Был такой случай: очередной, рядовой гнев ринулся на меня. Гнев был вежлив и интеллигентно представился. Гнев оправдывался непозволительностью поведения этого негодного шестиклассника. Обычно я даю свое согласие на претензии гнева.
В тот раз все пошло не по плану. Гнев проиграл. Совершился с моей стороны столь незначительный поворот, что показался даже случайным. Вместо грозовой тучи в голове вспыхнуло: кто же тот, кто гневается, кто он, сидящий за учительским столом и что из себя представляет. И понял: тот, кто настолько глуп, что недостоин спорить со старшими, тот, кого обидели, кому хочется расплакаться или дать сдачи, или закатить истерику, тот, кому не старше семи. Мысли летели в нужную сторону, и я первый раз улыбнулся в ответ не мнимое оскорбление. Первый раз в жизни плановой реакции не последовало. Обида сменилась улыбкой. И это второй урок, преподанный мне детьми. Так вот о чем вы, Федор Михайлович, своим: «Смирись, гордый человек!» Так это вы имели в виду? Смирение: как умирение или примирение.

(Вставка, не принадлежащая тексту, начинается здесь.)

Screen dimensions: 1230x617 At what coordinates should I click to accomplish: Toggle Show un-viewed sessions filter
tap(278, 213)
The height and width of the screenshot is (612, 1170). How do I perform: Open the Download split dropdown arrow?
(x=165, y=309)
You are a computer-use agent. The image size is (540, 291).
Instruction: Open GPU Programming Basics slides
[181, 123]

Смирение несло с собой другие дары. Никогда не думал, что могу быть доверчив с ними, зная все их уловки, но нежданно пришло чувство глубокой наивности. Знаете, как это бывает, когда удивляешься чужой ненависти, пребывая в добром расположении. Вы всматриваетесь в его жесты, мимику, и ужасаетесь тому, что и вы так можете. Никогда не предполагал, что послушание учителя столь бесценно. Я должен слушаться детей. Вот так парадокс. А все от того, что быть послушным не означает лакействовать, не мертво лежащим перекрестком нести на себе следы прохожих, но живым средокрестием, скрещением настроений и воль человеческих быть. Душа этого живого перекрестка собирает десятки хотений, бьющихся и несущихся во все известные стороны, но если вы – перекресток жизни, то вы знаете лучше меня, что произойдет, если не предложить этим мотылькам надежный ночной маяк, если не возвести этот собор. Стоит только зажечь свет, и полчища мотыльков без тени сомнения и вопрошания ринутся на свет.

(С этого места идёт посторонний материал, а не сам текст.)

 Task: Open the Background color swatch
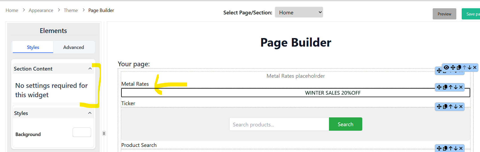coord(82,132)
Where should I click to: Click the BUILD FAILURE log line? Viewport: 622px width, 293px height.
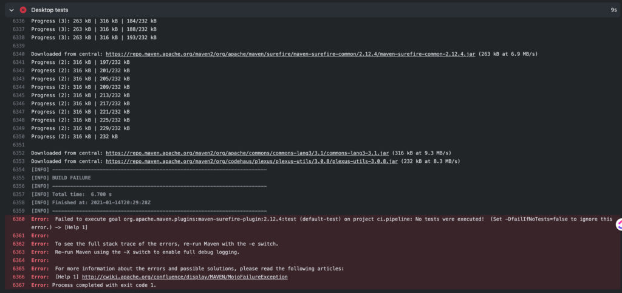pos(61,178)
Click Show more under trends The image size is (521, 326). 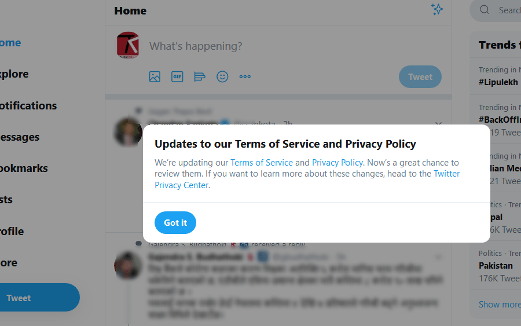(x=499, y=305)

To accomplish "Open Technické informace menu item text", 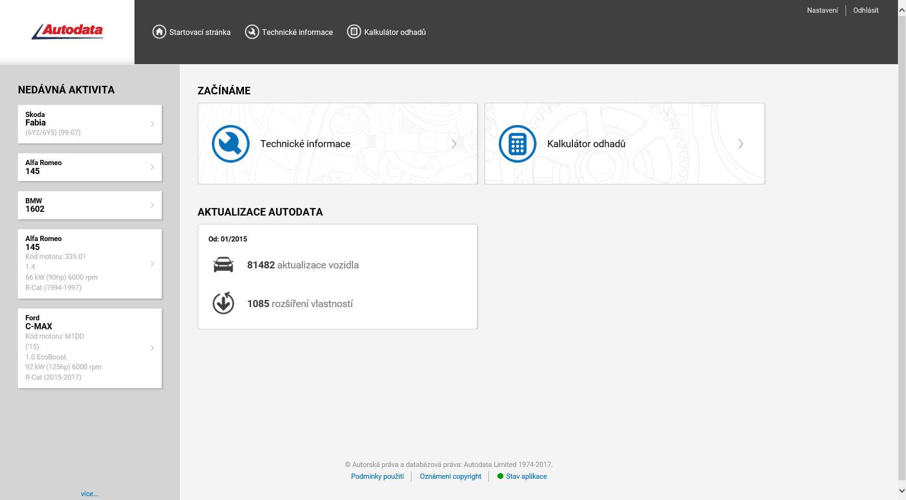I will 297,32.
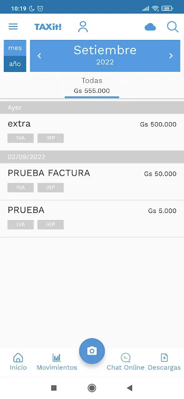
Task: Open the user profile icon
Action: pyautogui.click(x=83, y=27)
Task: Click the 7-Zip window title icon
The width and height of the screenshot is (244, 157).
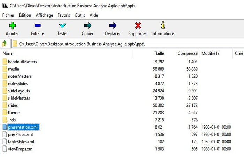Action: pyautogui.click(x=5, y=6)
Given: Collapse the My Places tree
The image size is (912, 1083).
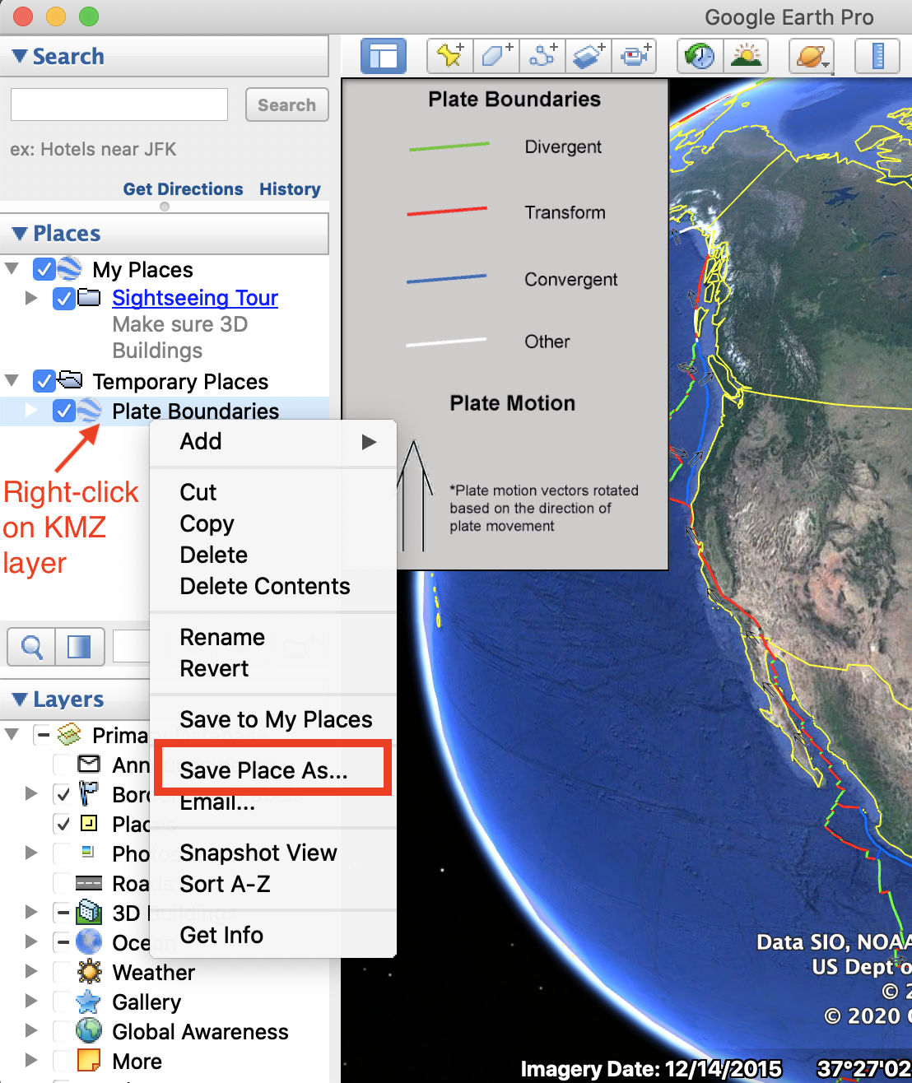Looking at the screenshot, I should pos(12,269).
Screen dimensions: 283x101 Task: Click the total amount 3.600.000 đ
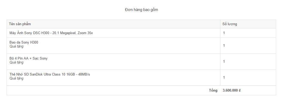tap(232, 91)
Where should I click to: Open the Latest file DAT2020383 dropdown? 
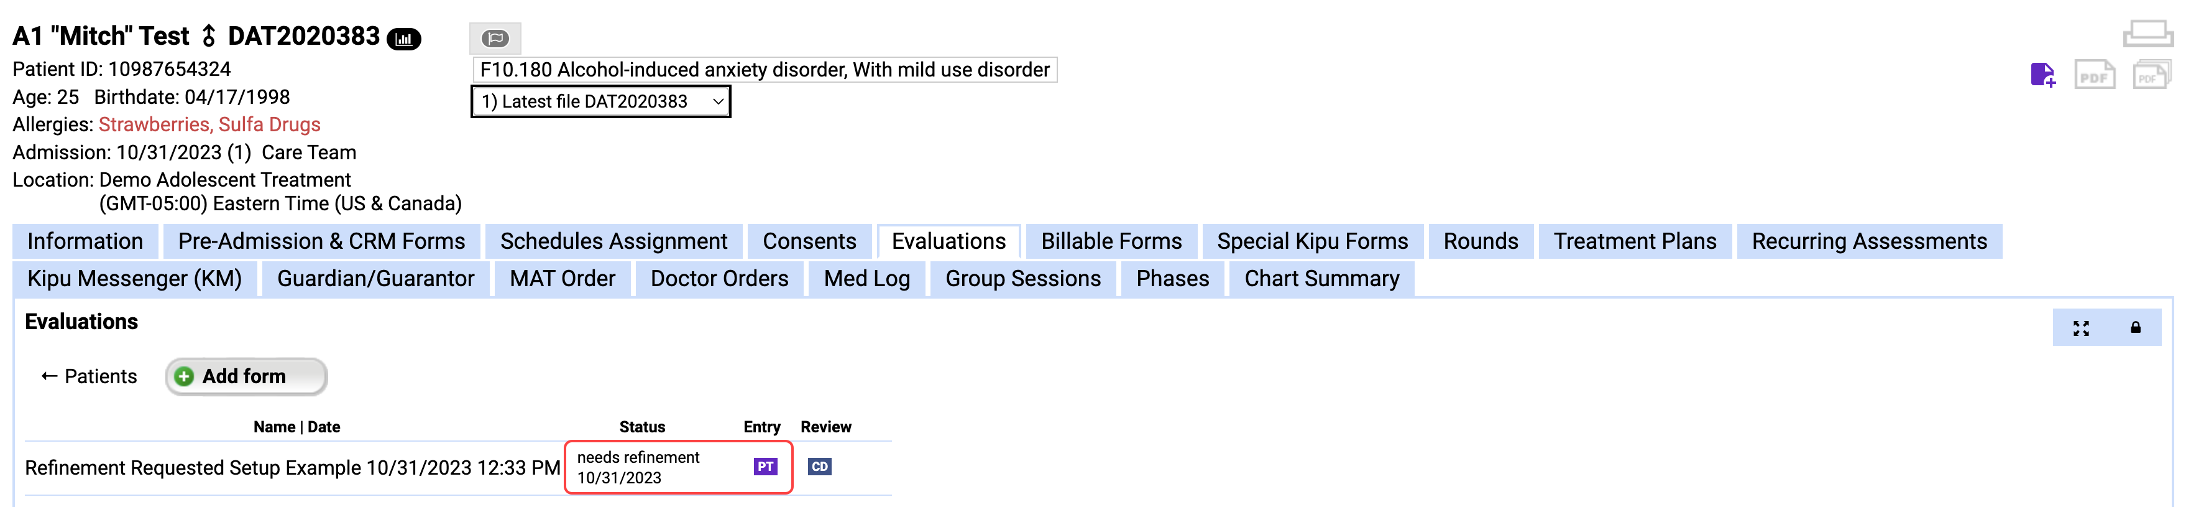tap(600, 102)
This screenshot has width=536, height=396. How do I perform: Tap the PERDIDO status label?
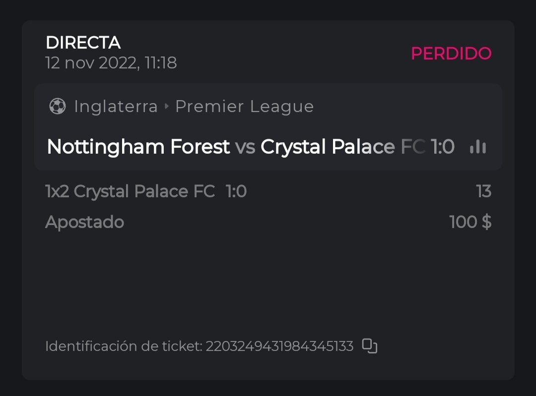(451, 54)
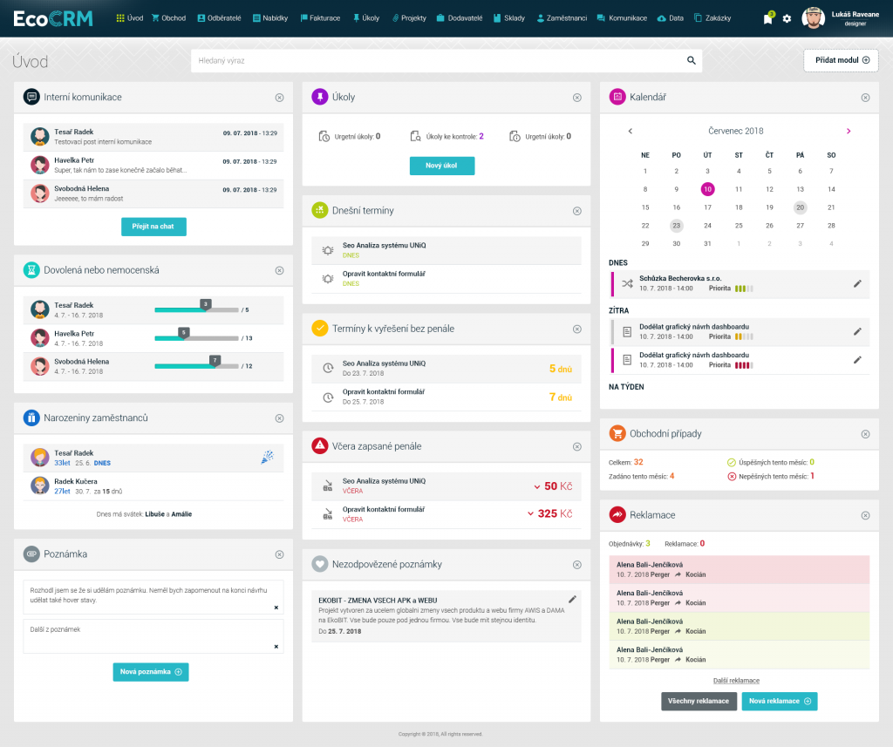Edit the Schůzka Becherovka s.r.o. event

click(x=857, y=283)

Только бы не ошибиться. Только бы то был Свет Истины.
Только бы наш перекресток оказался правдой. А иначе: миллионы нежных мотыльков дружно разорвут мир в клочья, и тогда уже никто не спросит, кто виноват и что делать.

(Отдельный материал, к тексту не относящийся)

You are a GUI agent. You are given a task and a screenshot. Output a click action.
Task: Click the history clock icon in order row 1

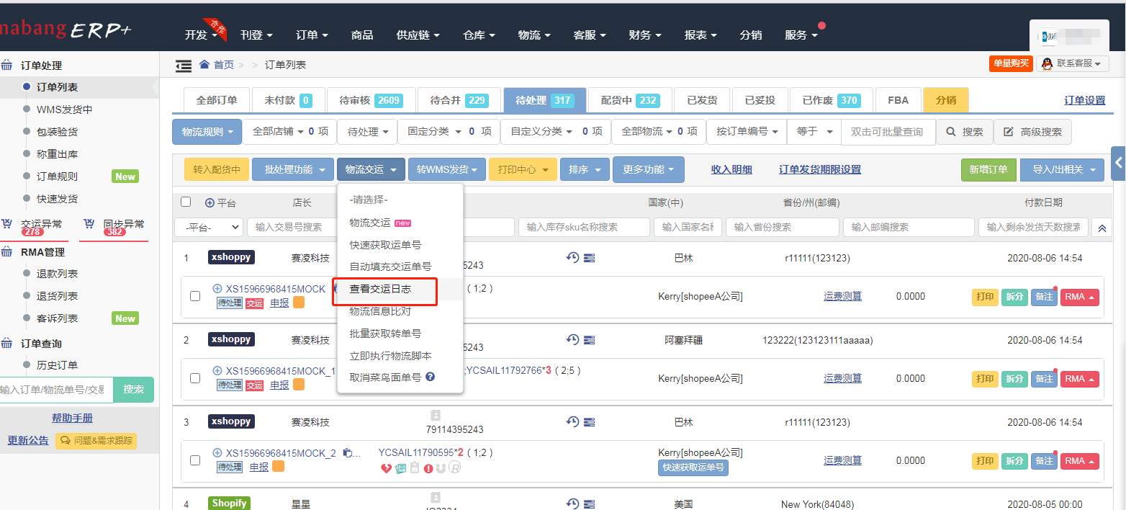click(572, 257)
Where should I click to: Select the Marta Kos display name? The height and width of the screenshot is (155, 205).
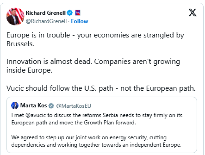pos(33,106)
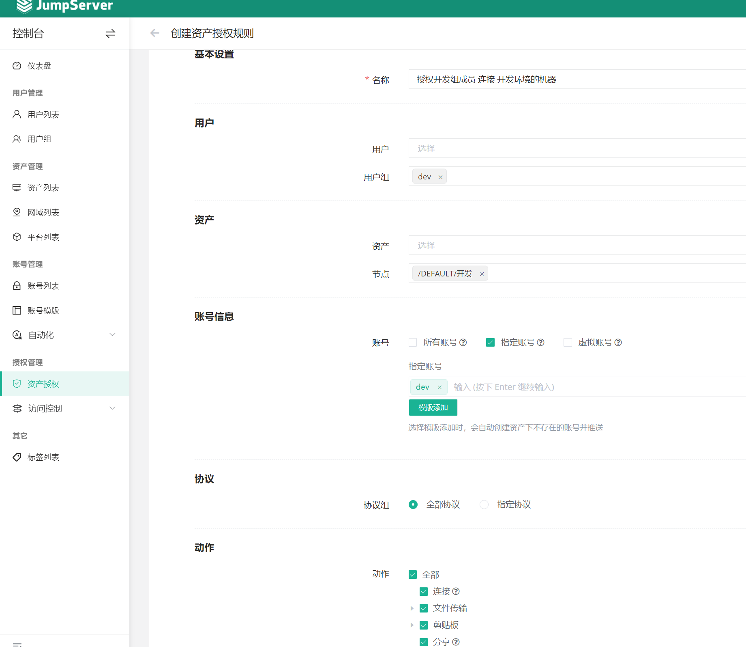The image size is (746, 647).
Task: Uncheck the 指定账号 checkbox
Action: [490, 343]
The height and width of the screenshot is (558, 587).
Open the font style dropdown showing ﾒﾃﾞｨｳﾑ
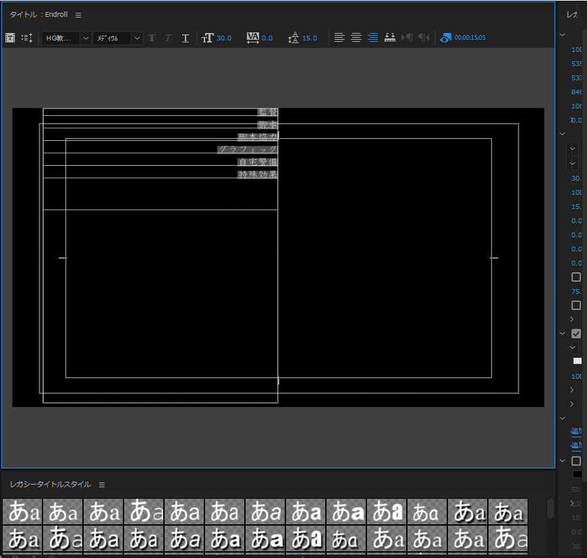pos(138,38)
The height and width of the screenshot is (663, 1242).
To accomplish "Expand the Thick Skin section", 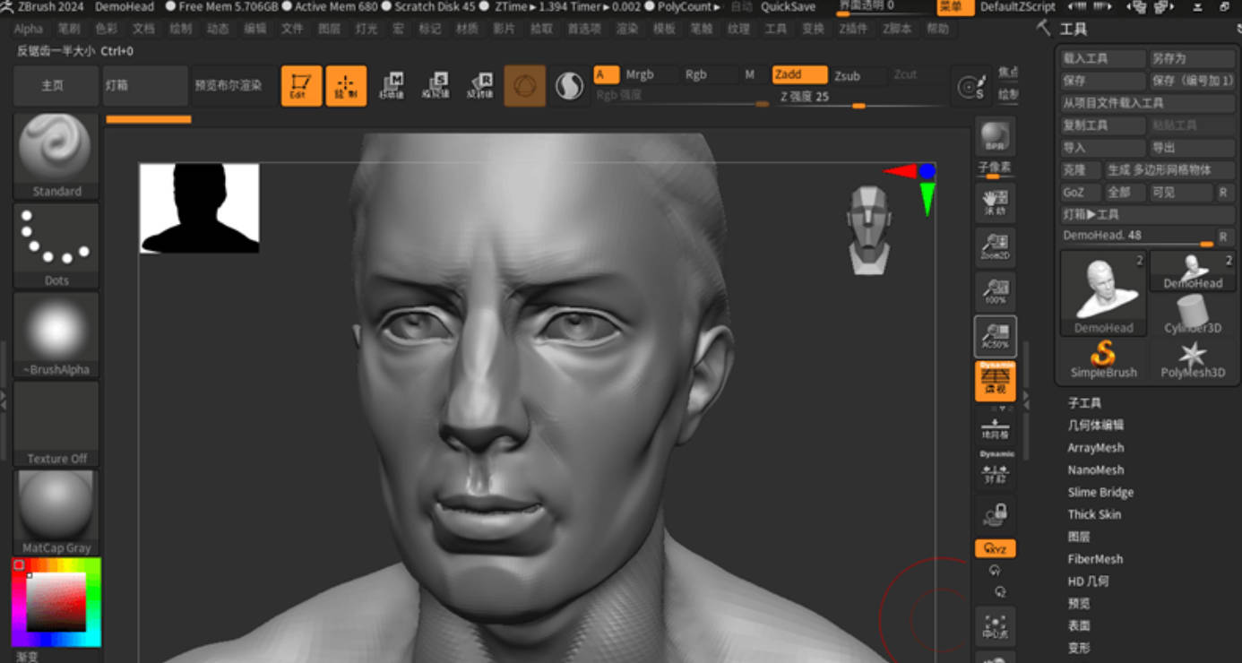I will coord(1094,514).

Ах, ну конечно, мы все знаем, где правда. Конечно, все мы честны и правдивы с учениками и не можем их научить дурному. Но чем ближе и пристальнее наблюдаешь, тем острее испытываешь это недовольство правдой другого, всячески стараешься ее дополнить своей, так что уже ребенок становится перекрестком учительских воль. Выходит, у каждого своя правда? А Истины нет?
Мой долг – открыть правду за 40 минут урока. Это простейшая очевидность. Сказать всецело, высказать откровенно, во всеуслышанье провозгласить правду. Какое замечательное русское слово, и какое мощное производит оно действие в нас.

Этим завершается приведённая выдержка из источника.